"Ecoute, Israël" (Deut. 6,4-9) : Le Shema"
La confession de foi des v. 4-9 forme, avec Deut. 11,13-21 et Nombres 15, 37-41, la
prière quotidienne d'Israël. Il s'agit d'un acte rituel, liturgique. C'est en prononçant ces
mots: "ECOUTE, Israël! Le Seigneur notre Dieu est le Seigneur UN" que le croyant
israélite exprime sa foi.
Selon le Nouveau Testament, Jésus reprendra ce texte: "Tu aimeras le Seigneur ton
Dieu...", en le reliant au "Tu aimeras ton prochain comme toi-même" de Lévit. 19,18,
dans le célèbre "sommaire de la Loi" (Mat 22, 34-40; Marc 12, 28-34; Luc 10, 25-28). Il
s'agit donc d'une confession de foi centrale tant pour l'Ancien que pour le Nouveau
Testament.
Du point de vue de la théologie pratique, ce texte figure les trois moments centraux
vie spirituelle:
- Ecouter
- Aimer
- Transmettre
1 Ecouter
1. Écouter, c'est faire un choix.

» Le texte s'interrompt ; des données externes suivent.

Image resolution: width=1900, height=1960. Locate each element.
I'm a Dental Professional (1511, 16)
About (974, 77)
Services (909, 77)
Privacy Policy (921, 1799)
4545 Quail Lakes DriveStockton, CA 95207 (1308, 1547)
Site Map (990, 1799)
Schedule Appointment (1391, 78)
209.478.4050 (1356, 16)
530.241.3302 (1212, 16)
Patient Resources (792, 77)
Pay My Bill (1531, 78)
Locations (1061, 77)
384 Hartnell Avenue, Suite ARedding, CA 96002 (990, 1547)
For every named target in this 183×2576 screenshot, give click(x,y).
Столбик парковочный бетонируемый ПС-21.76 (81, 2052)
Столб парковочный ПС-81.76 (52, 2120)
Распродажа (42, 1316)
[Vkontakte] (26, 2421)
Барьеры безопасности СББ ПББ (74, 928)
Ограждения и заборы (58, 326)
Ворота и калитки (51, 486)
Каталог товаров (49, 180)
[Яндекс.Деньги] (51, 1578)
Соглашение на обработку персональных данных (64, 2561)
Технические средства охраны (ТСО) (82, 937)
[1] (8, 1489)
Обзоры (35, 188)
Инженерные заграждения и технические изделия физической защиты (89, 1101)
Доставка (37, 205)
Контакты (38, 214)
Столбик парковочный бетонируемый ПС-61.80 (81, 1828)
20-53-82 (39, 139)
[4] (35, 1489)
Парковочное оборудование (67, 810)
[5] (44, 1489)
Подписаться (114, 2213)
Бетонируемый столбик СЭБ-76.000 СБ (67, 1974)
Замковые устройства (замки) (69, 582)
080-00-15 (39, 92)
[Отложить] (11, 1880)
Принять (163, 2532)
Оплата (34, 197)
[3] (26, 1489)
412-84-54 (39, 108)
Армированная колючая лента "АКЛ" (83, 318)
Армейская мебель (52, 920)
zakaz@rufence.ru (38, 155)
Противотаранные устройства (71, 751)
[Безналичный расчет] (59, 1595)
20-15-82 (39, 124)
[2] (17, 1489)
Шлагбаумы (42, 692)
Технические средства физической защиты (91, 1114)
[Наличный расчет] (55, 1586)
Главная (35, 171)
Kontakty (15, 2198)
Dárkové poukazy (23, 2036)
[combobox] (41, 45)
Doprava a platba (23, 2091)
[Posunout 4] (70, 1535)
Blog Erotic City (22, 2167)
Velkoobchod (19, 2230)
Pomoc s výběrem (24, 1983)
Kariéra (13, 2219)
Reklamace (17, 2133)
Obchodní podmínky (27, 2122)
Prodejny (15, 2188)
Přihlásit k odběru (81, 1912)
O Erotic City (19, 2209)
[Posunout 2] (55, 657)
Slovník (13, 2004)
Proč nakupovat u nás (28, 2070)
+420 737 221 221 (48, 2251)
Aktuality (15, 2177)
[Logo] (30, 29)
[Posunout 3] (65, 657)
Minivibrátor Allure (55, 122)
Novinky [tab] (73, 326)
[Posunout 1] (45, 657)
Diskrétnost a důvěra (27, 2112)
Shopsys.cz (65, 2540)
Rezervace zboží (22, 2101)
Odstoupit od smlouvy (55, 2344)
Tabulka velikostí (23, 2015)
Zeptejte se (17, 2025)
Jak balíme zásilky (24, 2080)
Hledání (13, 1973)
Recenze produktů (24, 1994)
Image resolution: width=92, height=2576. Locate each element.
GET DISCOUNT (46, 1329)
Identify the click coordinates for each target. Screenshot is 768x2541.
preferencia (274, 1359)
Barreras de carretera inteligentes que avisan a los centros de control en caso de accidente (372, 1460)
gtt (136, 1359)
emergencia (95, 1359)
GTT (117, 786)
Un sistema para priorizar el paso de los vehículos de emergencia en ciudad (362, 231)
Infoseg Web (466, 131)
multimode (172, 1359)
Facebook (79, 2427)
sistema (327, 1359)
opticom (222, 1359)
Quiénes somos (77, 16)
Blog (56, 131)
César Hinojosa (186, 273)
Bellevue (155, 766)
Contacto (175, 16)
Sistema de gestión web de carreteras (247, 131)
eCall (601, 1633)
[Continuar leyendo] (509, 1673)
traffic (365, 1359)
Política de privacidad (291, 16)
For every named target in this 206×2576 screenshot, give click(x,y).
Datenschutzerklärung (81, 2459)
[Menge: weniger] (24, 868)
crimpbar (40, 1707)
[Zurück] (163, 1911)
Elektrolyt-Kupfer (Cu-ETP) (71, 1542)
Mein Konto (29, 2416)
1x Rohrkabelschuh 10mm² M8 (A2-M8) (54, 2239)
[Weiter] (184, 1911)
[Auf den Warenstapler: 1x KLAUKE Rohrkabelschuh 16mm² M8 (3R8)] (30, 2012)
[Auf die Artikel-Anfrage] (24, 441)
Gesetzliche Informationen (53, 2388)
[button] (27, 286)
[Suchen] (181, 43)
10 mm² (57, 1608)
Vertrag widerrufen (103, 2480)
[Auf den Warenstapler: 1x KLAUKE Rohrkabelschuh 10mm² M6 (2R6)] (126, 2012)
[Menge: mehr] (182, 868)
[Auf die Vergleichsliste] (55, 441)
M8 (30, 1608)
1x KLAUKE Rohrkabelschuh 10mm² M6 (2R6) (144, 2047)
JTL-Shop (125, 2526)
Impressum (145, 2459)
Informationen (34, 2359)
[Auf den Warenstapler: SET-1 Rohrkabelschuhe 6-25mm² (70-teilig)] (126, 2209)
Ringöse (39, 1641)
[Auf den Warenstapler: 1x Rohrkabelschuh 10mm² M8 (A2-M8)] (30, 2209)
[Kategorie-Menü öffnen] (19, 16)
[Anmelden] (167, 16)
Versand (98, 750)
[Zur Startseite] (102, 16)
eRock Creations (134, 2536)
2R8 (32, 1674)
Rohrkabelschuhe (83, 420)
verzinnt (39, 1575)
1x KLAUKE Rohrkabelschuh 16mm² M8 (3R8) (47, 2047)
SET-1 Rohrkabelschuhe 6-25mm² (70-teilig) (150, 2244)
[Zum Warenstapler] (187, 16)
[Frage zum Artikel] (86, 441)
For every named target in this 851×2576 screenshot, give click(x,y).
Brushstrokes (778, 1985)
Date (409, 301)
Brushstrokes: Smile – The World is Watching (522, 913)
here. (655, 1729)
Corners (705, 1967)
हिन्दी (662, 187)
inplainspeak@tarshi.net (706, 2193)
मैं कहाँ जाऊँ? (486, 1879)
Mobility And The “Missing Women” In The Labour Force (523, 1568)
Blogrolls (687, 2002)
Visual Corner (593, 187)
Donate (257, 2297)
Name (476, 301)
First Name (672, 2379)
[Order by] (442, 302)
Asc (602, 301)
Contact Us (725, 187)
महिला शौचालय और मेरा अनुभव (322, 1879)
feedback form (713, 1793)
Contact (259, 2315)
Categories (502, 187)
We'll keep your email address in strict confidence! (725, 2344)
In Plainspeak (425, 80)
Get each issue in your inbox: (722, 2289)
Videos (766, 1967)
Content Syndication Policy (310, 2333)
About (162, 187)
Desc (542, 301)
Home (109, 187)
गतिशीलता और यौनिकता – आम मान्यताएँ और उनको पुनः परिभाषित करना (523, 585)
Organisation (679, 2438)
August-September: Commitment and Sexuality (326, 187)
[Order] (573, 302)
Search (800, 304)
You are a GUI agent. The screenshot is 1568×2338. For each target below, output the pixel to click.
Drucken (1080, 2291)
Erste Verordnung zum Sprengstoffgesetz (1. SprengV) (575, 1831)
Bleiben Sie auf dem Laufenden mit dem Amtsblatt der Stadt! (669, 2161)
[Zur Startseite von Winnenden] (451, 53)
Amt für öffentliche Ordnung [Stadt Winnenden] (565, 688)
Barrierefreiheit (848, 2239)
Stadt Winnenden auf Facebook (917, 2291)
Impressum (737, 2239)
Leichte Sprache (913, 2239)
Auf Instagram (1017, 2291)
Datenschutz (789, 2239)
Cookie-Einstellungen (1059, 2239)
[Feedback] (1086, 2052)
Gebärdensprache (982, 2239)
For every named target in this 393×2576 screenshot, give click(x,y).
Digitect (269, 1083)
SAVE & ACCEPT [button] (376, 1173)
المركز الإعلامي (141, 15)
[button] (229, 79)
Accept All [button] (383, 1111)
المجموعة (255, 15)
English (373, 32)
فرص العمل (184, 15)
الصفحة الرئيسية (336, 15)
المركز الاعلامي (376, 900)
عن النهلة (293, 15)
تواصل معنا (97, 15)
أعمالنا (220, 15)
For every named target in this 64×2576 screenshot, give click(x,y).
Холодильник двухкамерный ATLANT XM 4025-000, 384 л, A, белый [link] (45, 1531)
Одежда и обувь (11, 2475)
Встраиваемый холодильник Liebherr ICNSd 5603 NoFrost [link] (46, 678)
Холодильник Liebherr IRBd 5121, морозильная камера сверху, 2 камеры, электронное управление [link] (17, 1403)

Dieu doit être aimé exclusivement et totalement:
"C'est YHWH notre Dieu, YHWH seul!" Le Seigneur n'est pas divisible: "C'est
moi le Seigneur ton Dieu, qui t'ai fait sortir du pays d'Égypte, de la maison de
servitude" (Deut. 5,6). Il ne s'agit pas d'un monothéisme théorique, mais d'un
choix existentiel en vue d'une vie libre. Ce n'est pas le théisme qui est en jeu (si
Dieu existe), mais quel Dieu nous voulons choisir parmi les autres dieux (dont
l'existence n'est pas niée). Vivre libre, c'est donc écouter cette voix unique de
YHWH venant nous parler.
2. Appel aux lecteurs et lectrices: ECOUTE, lecteur, "c'est moi le Seigneur ton
Dieu". Il faut refaire ce choix chaque jour, aujourd'hui (v.6). Le Deutéronome, ce
prédicateur qui annonce la Loi prêchée et la confession de foi d'hier pour chaque
maintenant, insiste beaucoup là-dessus (cf. note e) de la TOB ad Deut. 1, 10).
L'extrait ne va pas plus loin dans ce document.